Für den Raketenangriff auf eine Hochzeitsfeier am Silvesterabend in der afghanischen Provinz Helmand mit vielen Toten sind offenbar Angehörige der afghanischen Armee verantwortlich und keine Taliban-Kämpfer. Gegen zwei Soldaten wird ermittelt.

Von Bernd Musch-Borowska |
    Der Gouverneur der afghanischen Provinz Helmand, Muhammad Naeem Baloch, inmitten afghanischer Sicherheitskräfte
    Der Gouverneur der afghanischen Provinz Helmand, Muhammad Naeem Baloch (Dritter von rechts) besucht den Ort der Hochzeitsfeier, die von einem Raketenangriff getroffen wurde. (picture alliance / dpa/ Watan Yar)

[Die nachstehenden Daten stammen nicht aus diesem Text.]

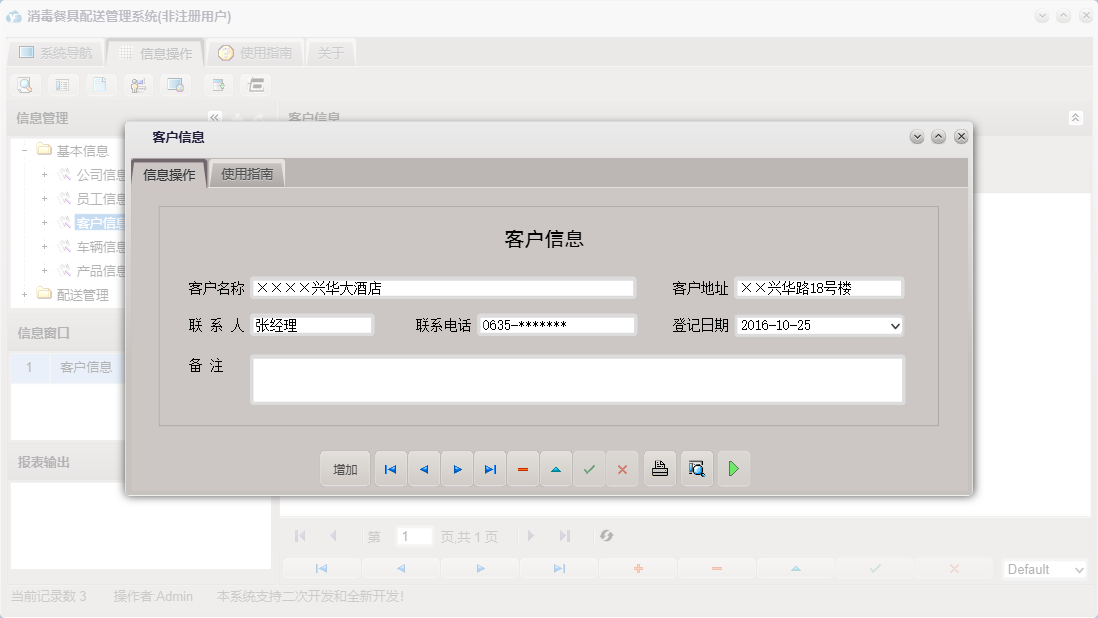Switch to the 使用指南 tab in dialog
Screen dimensions: 1098x618
[x=246, y=172]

    Die verantwortlichen Soldaten würden vor ein Kriegsgericht gestellt, sagte der stellvertretende Provinzgouverneur Jan Rasoulyar. Sie hätten die Hochzeitsfeier irrtümlich mit einer Mörsergranate beschossen, nachdem es in der Region zu Gefechten zwischen Taliban und den afghanischen Streitkräften gekommen war.
    Unter den Opfern waren zahlreiche Frauen und Kinder. Die Gäste der Hochzeitsfeier warteten am Mittwochabend gerade auf die Ankunft der Braut, als das Haus von der Granate getroffen wurde.

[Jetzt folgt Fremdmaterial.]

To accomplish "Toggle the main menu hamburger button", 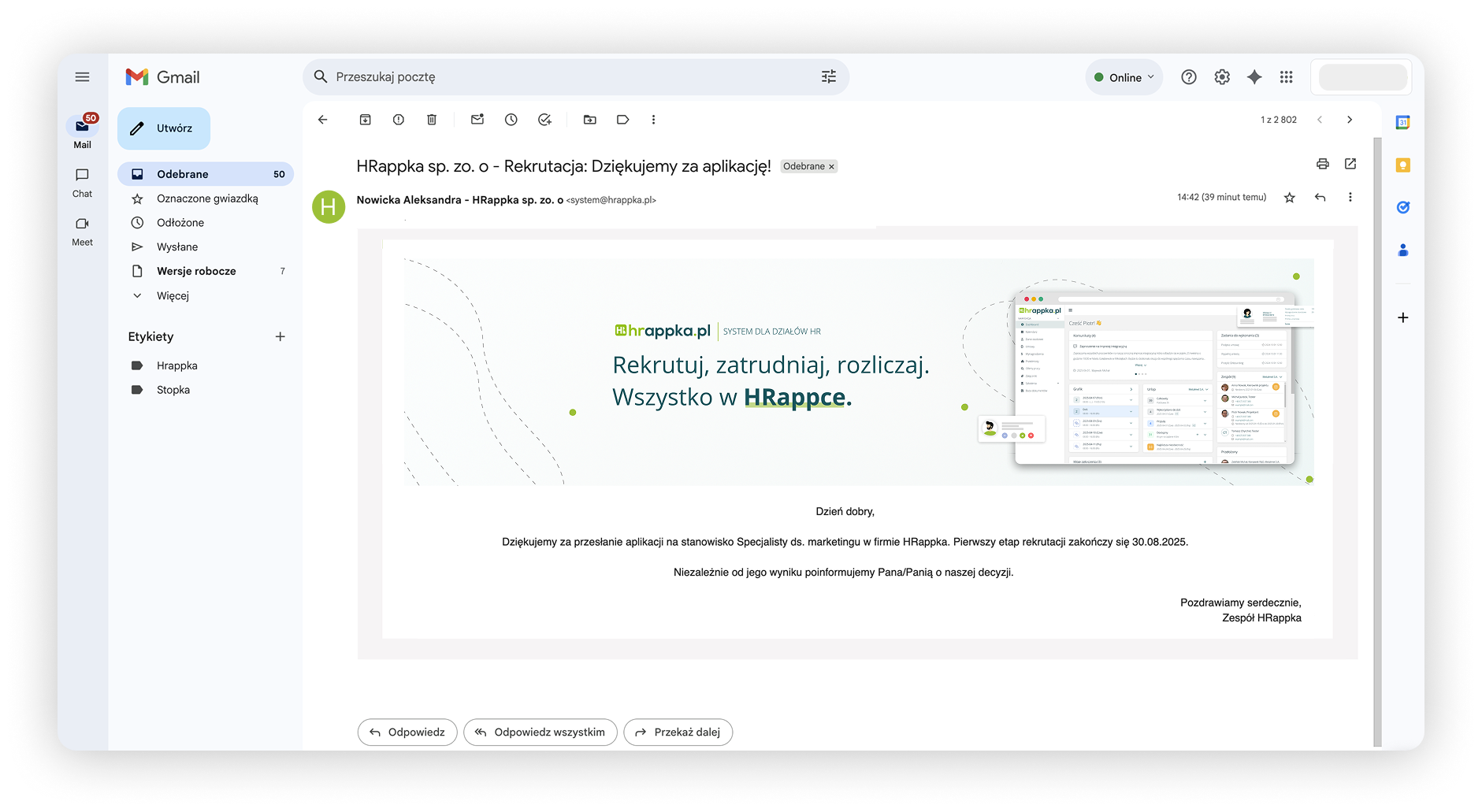I will pos(83,77).
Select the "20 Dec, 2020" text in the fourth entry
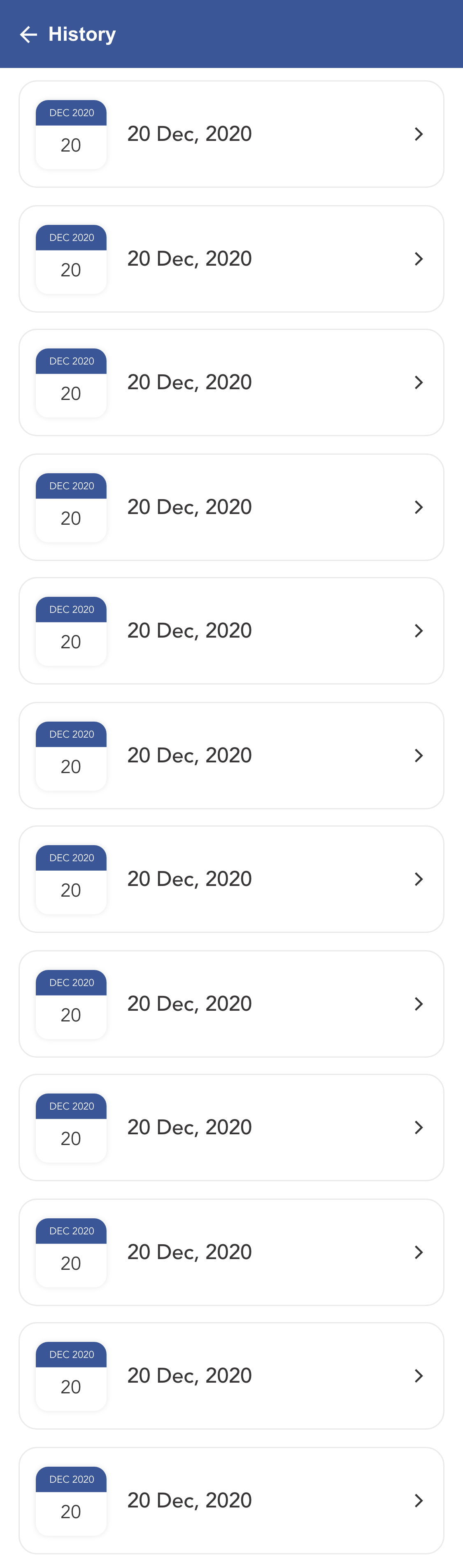The image size is (463, 1568). [x=189, y=507]
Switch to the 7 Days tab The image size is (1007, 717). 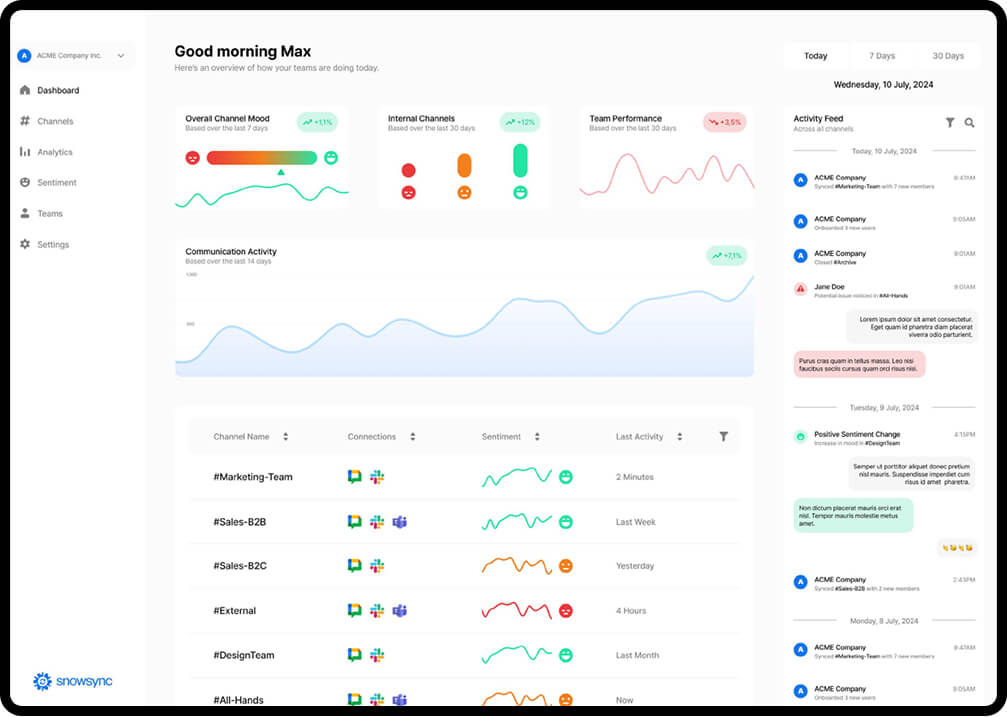pos(882,56)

    Der Bezirk Sangin in der südafghanischen Provinz Helmand gilt als Hochburg der Taliban. Seit gestern sind dort, ebenso wie im ganzen Land, allein die afghanischen Streitkräfte für die Sicherheit verantwortlich.
    Der afghanische Präsident Ashraf Ghani würdigte bei einer feierlichen Veranstaltung in seinem Palast in Kabul die gute Vorbereitung der Streitkräfte und rief die jungen Afghanen dazu auf, der Armee beizutreten und das Land mit zu verteidigen: "Ich möchte allen Afghanen dazu gratulieren, dass ab jetzt die afghanischen Sicherheitskräfte die volle Verantwortung für die Sicherheit unseres Landes und des ganzen Volkes tragen."
    ISAF-Nachfolgemission "Resolute Support"
    Die rund 13.000 internationalen Soldaten der ISAF-Nachfolgemission "Resolute Support" sollen nur noch afghanische Soldaten ausbilden und beraten. Das Mandat ist zunächst auf zwei Jahre begrenzt. Auch bis zu 850 Bundeswehr-Soldaten sind an der Mission beteiligt. Bis zuletzt war es unklar, ob die Mission überhaupt zustande kommt. Der frühere afghanische Präsident Hamid Karsai hatte sich lange geweigert, das Sicherheitsabkommen mit den USA zu unterzeichnen.
    Karsai stand den internationalen Streitkräften im Land immer kritisch gegenüber und wiederholte gestern in einem Interview seine immer wieder formulierten Vorwürfe an die USA: "Dieser Krieg in Afghanistan ist nicht unser Krieg. Das ist ein fremder Krieg um fremde Interessen, und die Hauptkriegsgegner sind die USA und Pakistan. Ich habe den USA immer gesagt: Wir werden Euch nicht im Weg stehen bei Euren Interessen. Wir sind zu klein, um Euch daran zu hindern - was immer Ihr auch tut. Ich glaube nicht, dass es sich dabei um einen Krieg gegen den Terror handelt. Aber macht es so, dass die Afghanen nicht darunter leiden."
    Ähnlich äußerte sich jetzt auch der neue afghanische Präsident Ghani, der eigentlich als Freund der USA gilt. Heute sagte er in Kabul, er wolle keinen Stellvertreterkrieg in Afghanistan.
    Die internationalen Soldaten der "Mission Resolute Support", von denen die USA das größte Kontingent stellen, dürfen zwar zur Selbstverteidigung von der Waffe Gebrauch machen, haben aber keinen Kampfauftrag mehr.